A RECENT Phase 3 clinical trial highlights the potential of twice-yearly subcutaneous lenacapavir as an effective preexposure prophylaxis (PrEP) option for diverse populations at risk of HIV infection.
While the efficacy of twice-yearly subcutaneous lenacapavir for HIV prevention has previously been demonstrated in cisgender women, its efficacy for PrEP in cisgender men, transgender women, transgender men, and gender-nonbinary persons is still unclear.

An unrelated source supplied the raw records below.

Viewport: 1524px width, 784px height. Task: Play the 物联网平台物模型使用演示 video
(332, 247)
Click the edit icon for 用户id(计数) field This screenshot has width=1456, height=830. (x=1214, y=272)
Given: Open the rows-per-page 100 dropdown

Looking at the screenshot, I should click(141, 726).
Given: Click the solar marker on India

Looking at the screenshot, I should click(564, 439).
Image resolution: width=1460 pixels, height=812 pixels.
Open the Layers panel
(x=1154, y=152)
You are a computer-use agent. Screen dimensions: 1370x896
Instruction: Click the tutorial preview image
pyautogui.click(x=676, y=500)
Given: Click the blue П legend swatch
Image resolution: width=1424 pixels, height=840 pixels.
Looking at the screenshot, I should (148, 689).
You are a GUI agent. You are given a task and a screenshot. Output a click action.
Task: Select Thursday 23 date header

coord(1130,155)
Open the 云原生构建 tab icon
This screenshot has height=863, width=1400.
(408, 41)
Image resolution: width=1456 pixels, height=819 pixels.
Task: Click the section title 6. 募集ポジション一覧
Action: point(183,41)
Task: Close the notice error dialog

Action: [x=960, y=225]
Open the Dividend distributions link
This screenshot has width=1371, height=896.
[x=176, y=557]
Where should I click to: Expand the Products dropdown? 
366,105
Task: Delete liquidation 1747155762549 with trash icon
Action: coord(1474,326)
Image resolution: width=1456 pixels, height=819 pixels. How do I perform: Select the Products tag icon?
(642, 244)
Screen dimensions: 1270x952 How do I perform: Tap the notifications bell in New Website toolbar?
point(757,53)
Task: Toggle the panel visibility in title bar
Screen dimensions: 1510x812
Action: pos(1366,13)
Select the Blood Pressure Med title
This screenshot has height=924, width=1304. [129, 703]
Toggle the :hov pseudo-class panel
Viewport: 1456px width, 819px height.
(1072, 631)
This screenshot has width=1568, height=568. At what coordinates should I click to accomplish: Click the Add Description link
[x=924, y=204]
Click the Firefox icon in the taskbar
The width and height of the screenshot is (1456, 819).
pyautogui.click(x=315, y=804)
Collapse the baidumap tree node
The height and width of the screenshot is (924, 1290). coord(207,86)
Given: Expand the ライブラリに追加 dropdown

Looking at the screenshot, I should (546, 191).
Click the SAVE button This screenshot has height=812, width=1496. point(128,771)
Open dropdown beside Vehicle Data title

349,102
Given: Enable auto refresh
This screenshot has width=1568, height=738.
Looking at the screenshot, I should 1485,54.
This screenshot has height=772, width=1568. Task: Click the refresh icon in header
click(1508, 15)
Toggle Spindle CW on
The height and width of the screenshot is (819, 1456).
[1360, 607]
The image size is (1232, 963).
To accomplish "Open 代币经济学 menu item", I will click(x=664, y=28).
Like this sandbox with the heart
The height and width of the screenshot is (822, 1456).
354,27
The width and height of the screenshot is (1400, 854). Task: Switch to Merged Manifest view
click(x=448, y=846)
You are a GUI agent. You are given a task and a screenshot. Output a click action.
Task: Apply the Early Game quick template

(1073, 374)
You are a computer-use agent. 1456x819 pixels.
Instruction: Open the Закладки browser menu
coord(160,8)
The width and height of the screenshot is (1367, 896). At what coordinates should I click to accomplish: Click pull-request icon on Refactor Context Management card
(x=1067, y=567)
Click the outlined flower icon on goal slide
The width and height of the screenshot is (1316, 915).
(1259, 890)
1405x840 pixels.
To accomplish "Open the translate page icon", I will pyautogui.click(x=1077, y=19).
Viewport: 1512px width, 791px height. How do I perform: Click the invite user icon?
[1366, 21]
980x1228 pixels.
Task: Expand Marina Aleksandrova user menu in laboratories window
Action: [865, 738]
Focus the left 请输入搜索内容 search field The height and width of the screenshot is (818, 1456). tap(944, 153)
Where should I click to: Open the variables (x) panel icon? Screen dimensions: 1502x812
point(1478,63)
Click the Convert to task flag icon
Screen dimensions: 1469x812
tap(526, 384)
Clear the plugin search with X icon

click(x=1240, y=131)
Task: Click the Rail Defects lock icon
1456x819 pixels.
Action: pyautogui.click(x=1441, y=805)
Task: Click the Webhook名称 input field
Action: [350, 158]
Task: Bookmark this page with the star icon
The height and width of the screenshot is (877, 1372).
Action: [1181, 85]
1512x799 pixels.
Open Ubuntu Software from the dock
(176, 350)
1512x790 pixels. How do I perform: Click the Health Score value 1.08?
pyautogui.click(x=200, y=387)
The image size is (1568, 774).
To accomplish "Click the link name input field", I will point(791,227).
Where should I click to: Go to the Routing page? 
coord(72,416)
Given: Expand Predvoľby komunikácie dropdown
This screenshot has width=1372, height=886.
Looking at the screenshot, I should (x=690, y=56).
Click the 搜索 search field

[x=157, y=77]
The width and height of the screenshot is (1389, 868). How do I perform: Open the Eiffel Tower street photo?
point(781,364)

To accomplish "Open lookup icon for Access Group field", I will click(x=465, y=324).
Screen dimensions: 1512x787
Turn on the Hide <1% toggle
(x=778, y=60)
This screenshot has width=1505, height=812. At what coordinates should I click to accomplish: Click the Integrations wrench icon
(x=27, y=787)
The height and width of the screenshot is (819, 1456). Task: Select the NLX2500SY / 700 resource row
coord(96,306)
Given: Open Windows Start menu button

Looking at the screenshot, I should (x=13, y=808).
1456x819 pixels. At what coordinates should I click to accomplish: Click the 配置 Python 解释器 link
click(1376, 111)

The double-blind, randomised, active-controlled trial enrolled 3,265 participants, assigning them to either lenacapavir every 26 weeks or daily oral emtricitabine–tenofovir disoproxil fumarate (F/TDF) in a 2:1 ratio. Efficacy analyses examined HIV incidence in the lenacapavir group compared to both the background HIV incidence in the screened population and the F/TDF group.
Over the course of the study, the lenacapavir group experienced a significantly lower rate of HIV infection, with only 2 cases (0.10 per 100 person-years), compared to 9 cases in the F/TDF group (0.93 per 100 person-years). Notably, the background HIV incidence in the screened population was 2.37 per 100 person-years. The lenacapavir group demonstrated an incidence rate ratio of 0.04 compared to the background incidence (P<0.001) and 0.11 compared to the F/TDF group (P=0.002).
Safety data from the trial showed no major concerns. Injection-site reactions led to discontinuation in 1.2% of lenacapavir recipients and 0.3% of F/TDF participants.
These findings indicate that twice-yearly lenacapavir could be a highly effective, long-acting PrEP option, particularly for individuals seeking alternatives to daily oral regimens. This innovative approach could mark a significant step forward in HIV prevention efforts.
Ada Enesco, EMJ
Reference
Kelley CF et al. Twice-yearly lenacapavir for HIV prevention in men and gender-diverse persons. N Engl J Med. 2024; DOI:10.1056/NEJMoa2411858.